In all, $7 million in Bio-X funding is going to support shared IT and lab technology centers. Another $3 million in Bio-X money is earmarked as seed funding for 40 interdisciplinary research projects that will be housed at the Clark Center and make use of Bio-X shared facilities. Only projects that include researchers from different disciplines were considered for Bio-X seed funding. One such project, headed by Michael Levitt, chair of computational structural biology at the Stanford School of Medicine and Vijay Pande, assistant professor of chemistry, is using Iceberg to simulate the kinetics and thermodynamics of proteins and nucleic acids. Pande says the Iceberg cluster has helped researchers directly simulate protein-folding dynamics.

“[Protein folding dynamics] has been the holy grail of computational biology for the last 30 years,” says Pande, “and it has applications in that several diseases, such as Mad Cow and Alzheimer’s, are thought to be linked to protein misfolding.”

Another Bio-X-funded project -- a collaboration between researchers from Stanford’s Medicine; Health, Research & Policy; and Chemistry departments -- is studying protein patterns and other  markers in blood serum in order to predict which patients may experience adverse reactions to radiation treatment (something that affects 1 in 20 patients, researchers say.)

A third protect involves researchers from Stanford’s ophthalmology and biochemistry disciplines who are developing artificial corneas using new types of polymers.

Clark’s decision to reduce his contribution never seriously threatened the Bio-X project, says Scott, but it did force a reduction in the number of research projects that could be funded. Still, Stanford understood and agreed with Clark’s motives, according to the BioX leadership chairman.

“We are all very concerned about limits on stem cell research because it can potentially play such a large role in regenerative medicine,” he says.

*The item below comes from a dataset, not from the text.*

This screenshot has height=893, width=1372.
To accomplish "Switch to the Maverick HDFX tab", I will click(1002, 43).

While Stanford is one of the first institutions to open a new research center devoted to interdisciplinary bioscience and engineering discovery, Scott acknowledged that several other universities are hot on Stanford’s heels. Besides Duke and the University of Washington, Princeton and MIT are making similar major investments. Why? Because, notes Scott, emerging bioscience fields like genomics are inherently interdisciplinary and so require new facilities and funding models.

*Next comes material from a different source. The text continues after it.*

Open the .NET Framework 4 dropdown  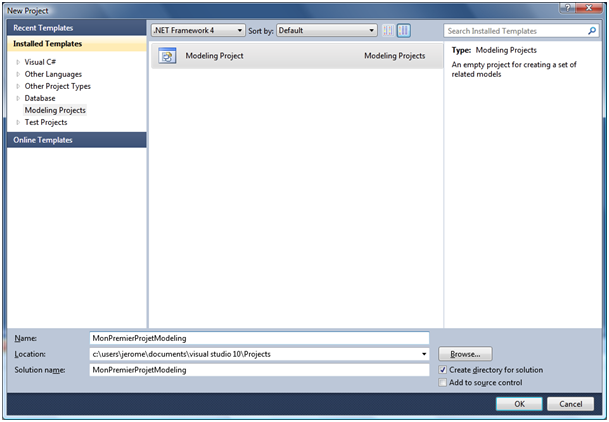(198, 31)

“In genomics, for example, the drivers came from the world of enzymology, the world of machines that handle the automation of DNA for sequencing, and the world of machines for interpreting sequences,” Scott says. “Those are completely different worlds, but they came together. That’s happening in many areas. The experience of researchers is that the things they used to be able to do on their own are now more effectively done in an interdisciplinary way.”